Hermes . . . , in Greek mythology, is the Olympian god of boundaries and of the travelers who cross them, of shepherds and cowherds, of orators and wit, of literature and poets, of athletics, of weights and measures, of invention, of commerce in general, and of the cunning of thieves and liars. The Homeric hymn to Hermes invokes him as the one
"of many shifts (polutropos), blandly cunning, a robber, a cattle driver, a bringer of dreams, a watcher by night, a thief at the gates, one who was soon to show forth wonderful deeds among the deathless gods."
As a translator, Hermes is a messenger from the gods to humans, sharing this with Iris. An interpreter who bridges the boundaries with strangers is a hermeneus. Hermes gives us our word "hermeneutics" for the art of interpreting hidden meaning. . . .

Among the Hellenes, as the related word herma ("a boundary stone, crossing point") would suggest, Hermes embodied the spirit of crossing-over: He was seen to be manifest in any kind of interchange, transfer, transgressions, transcendence, transition, transit or traversal, all of which involve some form of crossing in some sense. This explains his connection with transitions in one’s fortune -- with the interchanges of goods, words and information involved in trade, interpretion, oration, writing -- with the way in which the wind may transfer objects from one place to another, and with the transition to the afterlife.
Wikipedia.

God knows there's plenty of "interchange, transfer, transgressions, transcendence, transition, transit or traversal" going on here at TDBP. And we've already touched upon the relation of TDBP to the "transition to the afterlife." Also, both Hermes and Ganesh are, in certain ways, gods of commerce, and we are all well aware that TDBP is nothing if not a blatant attempt to wrangle a juicy book deal, or at least a syndicated column.

6 comments:

EFD said...

Doesn't it undercut the purpose of labels to only use a label once, and then abandon it forever?
Just kidding.
I intend to quit smoking. Not that I have a death wish.

EFD said...

I meant to say, "I don't intend to quit smoking." Not at this particular moment, anyway.

Mission Control said...

We hope you keep in mind that your mother reads this blog.

Mission Control said...

Oh, and see that vaguely medical staff: Hermes is definitely the god of anti-smoking campaigns as well.

hithere said...

Well, Hermes certainly ruled this column. And notice the number of comments he generated . . . all in all, a lively fellow. And the staff is not just vaguely medical --unfortunately I forget which way it goes, but I think one snake up the staff is medical, and two is his role as leading to the underworld. Transitions, both of them. According to my college Latin teacher, Miss Cobb, in the creation of the medical wing of one of the national services (Army or Navy), they decided to go the other service one better, by putting TWO snakes at the top of the cadaceus, creating unseemly hilarity among those who knew Hermes' secret.

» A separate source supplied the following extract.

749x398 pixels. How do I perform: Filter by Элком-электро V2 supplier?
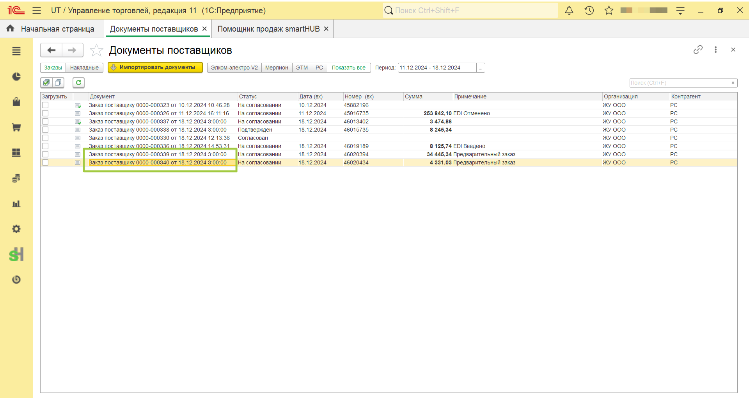234,68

Ganesh is more kindly than Hermes -- I suggest a twofold sponsorship here. He clears the way of difficulties and although he has some of the same cutting-away-the-underbrush intelligence, he uses it in a much more straightforward fashion -- for instance, having two waiters spend 20 min. helping find a motel room. thanks, Ganapathi.

Mission Control said...

See what we mean? Please toss those coffin nails today.